Jennifer Lopez told Elle magazine she could never be a size zero. “I have a butt, I have boobs and I have a woman’s curves,” Lopez said in Elle’s latest issue. “There is no way I’d see them go to zero. I just don’t see how I could get down to that size and still be healthy. It wouldn’t work.” Lopez said models who kill themselves to be thin are “insane.” She feels the secret to true beauty is feeling happy about yourself. “I hate to look in a magazine and see a picture of a girl who is so thin she looks unhappy and as if she just needs someone to give her a good meal.”

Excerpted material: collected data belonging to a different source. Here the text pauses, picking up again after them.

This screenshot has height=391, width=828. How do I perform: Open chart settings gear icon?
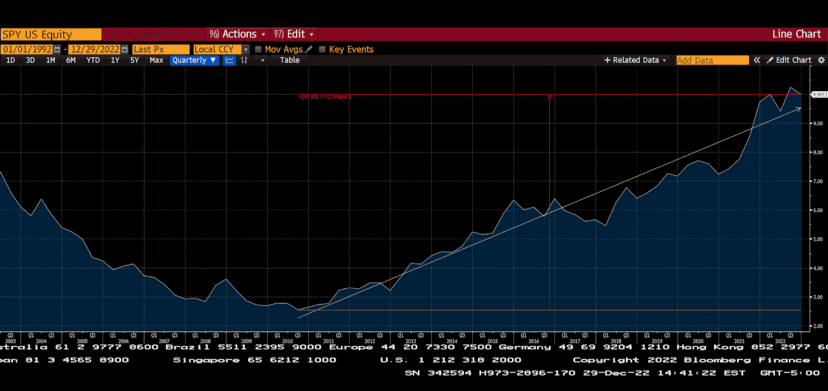(821, 60)
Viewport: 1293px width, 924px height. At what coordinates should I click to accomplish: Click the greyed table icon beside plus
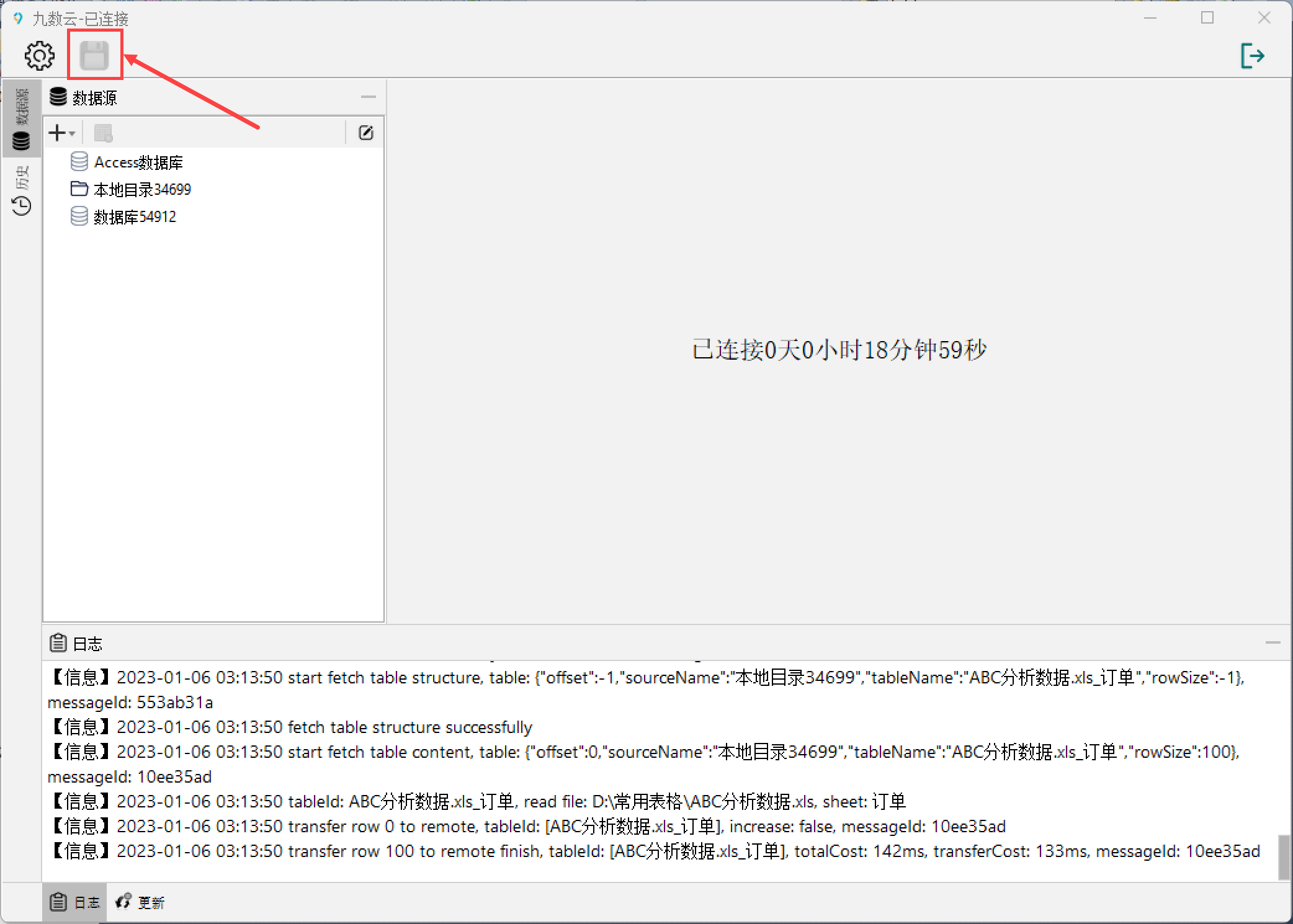click(103, 133)
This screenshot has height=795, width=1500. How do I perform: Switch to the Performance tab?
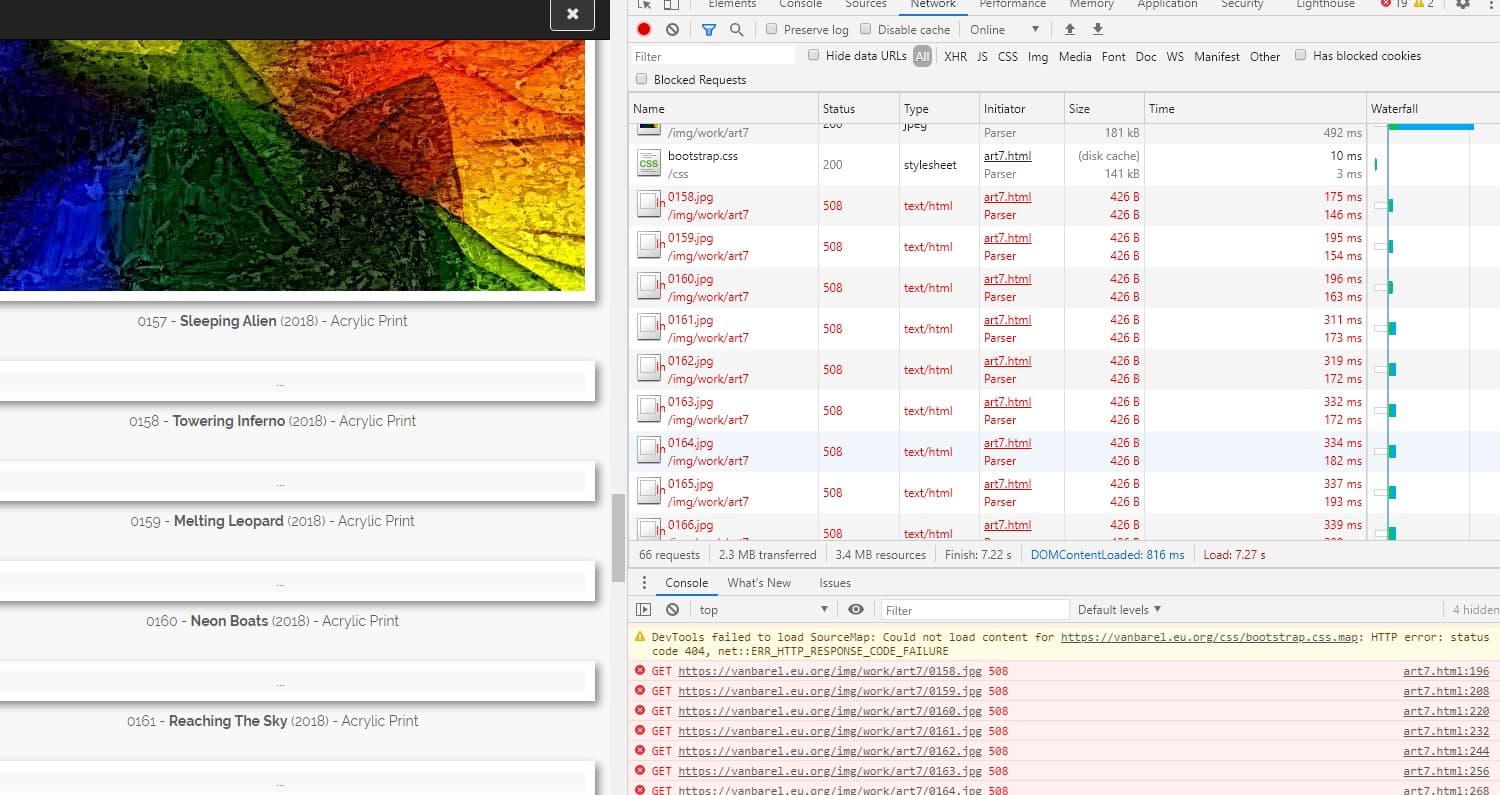tap(1012, 5)
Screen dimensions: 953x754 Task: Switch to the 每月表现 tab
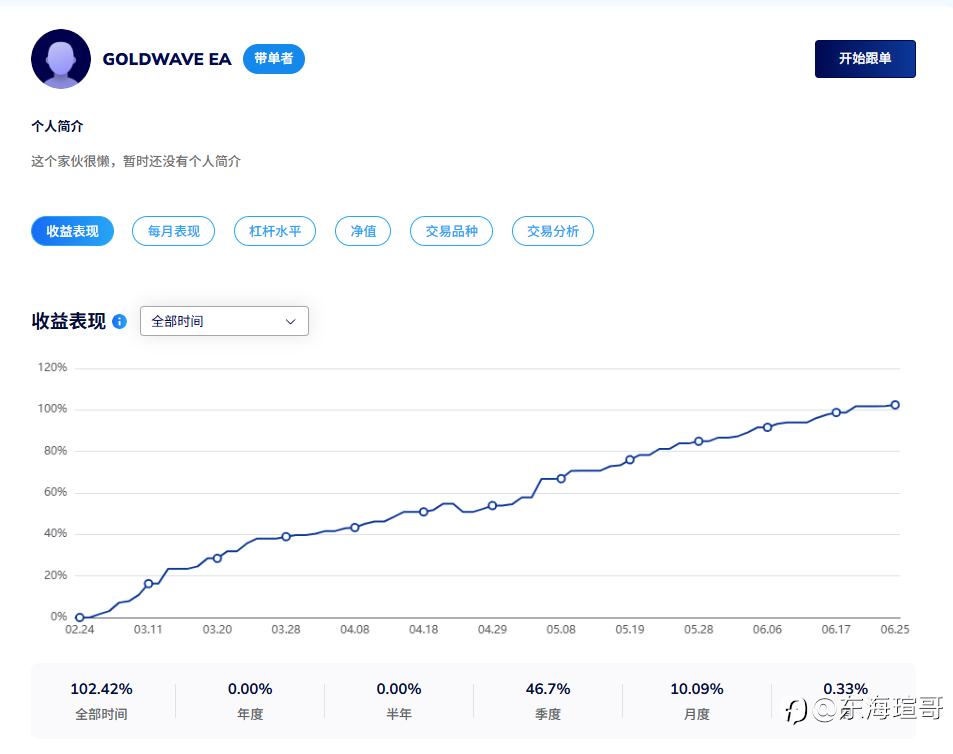173,231
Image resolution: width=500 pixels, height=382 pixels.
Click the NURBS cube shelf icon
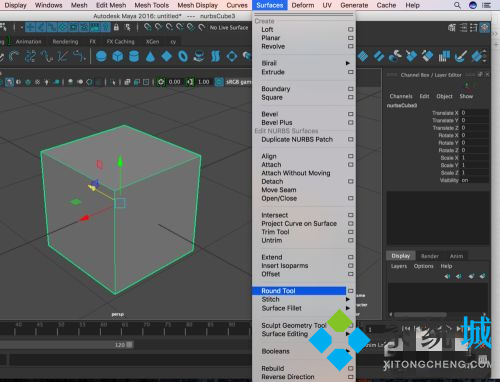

America Ferrera knows a little something about curves too. The “Ugly Betty” star says for her thin is not in. Ferrera, who also starred in the films “Real Women Have Curves” and “Sisterhood of the Traveling Pants,” told W magazine for its May issue: “I gain a pound; I lose a pound. But I think I’ve developed a really good sense of when I’m doing something for myself as opposed to when I’m doing something because of other people’s expectations of me. And honestly, even if I wanted to be anorexic, I just don’t have what it takes. After four hours of being anorexic, I’d be like, ‘It’s been four whole hours! Feed me!”‘
State Farm is sponsoring “The 50 Million Pound Challenge” encouraging communities to address America’s overweight epidemic. The VH1 reality series “Celebrity Fit Club” is joining in the program, called “the biggest African-American health initiative in history,” the New York Post’s Liz Smith reported. The program kicked off Easter weekend on Washington’s National Mall. Patti LaBelle, Mary J. Blige, Ashford & Simpson, Yolanda Adams, Omarion, New York Giants star Michael Strahan, comic Steve Harvey, celeb DJ Biz Markie and others were schedule to join the program and discuss how they shed pounds.